In many security applications, the image being recorded is not as important to keep track of as the difference between images. For example, if there is a camera recording an empty back hallway, the image being transmitted could be unchanging for hours or even days. If that hallway needs to be secure, however, that same image may still be constantly transmitted to a receiver, wasting bandwidth (in the case of a wireless video network) and power. Ideally, we would only transmit changes in the video, but most background subtraction algorithms require much more processing than can be accomplished on a cameras processor.
This can be accomplished with very little processing or complexity at the transmitter, pushing all of the complexity to the receiver. Considering most video networks already have a PC as the receiver, this solution fits with current network topologies. Compressed sensing is a mathematical process by which a signal can be undersampled (below the Nyquist rate), and recovered by using ℓ1 minimization, given that the original signal can be represented as a sparse signal and that the sampling process is incoherent to the sparse signal.

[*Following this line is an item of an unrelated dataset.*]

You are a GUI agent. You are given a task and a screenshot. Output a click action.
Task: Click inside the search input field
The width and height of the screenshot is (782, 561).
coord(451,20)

To understand how this works, take two sequential frames in a video. Assume that in the first frame, there is just an empty hallway and in the second there is someone in that hallway. We can take the difference between these two frames to get d = Φ (x1 − x2). The difference signal d can then be recovered directly using the same ℓ1 minimization as would be used to recover x1 or x2 individually. Since the camera is stationary, we know that the image represented by d is at least as sparse as the minimum between x1 and x2, and in most cases will be much more sparse since most of the difference image will be zeros. This allows us to compress d even more than the images that it is derived from, allowing us to transmit only the information needed to reconstruct the difference. This results in transmitting only the difference between two frames, effectively removing the background from the image of a stationary camera.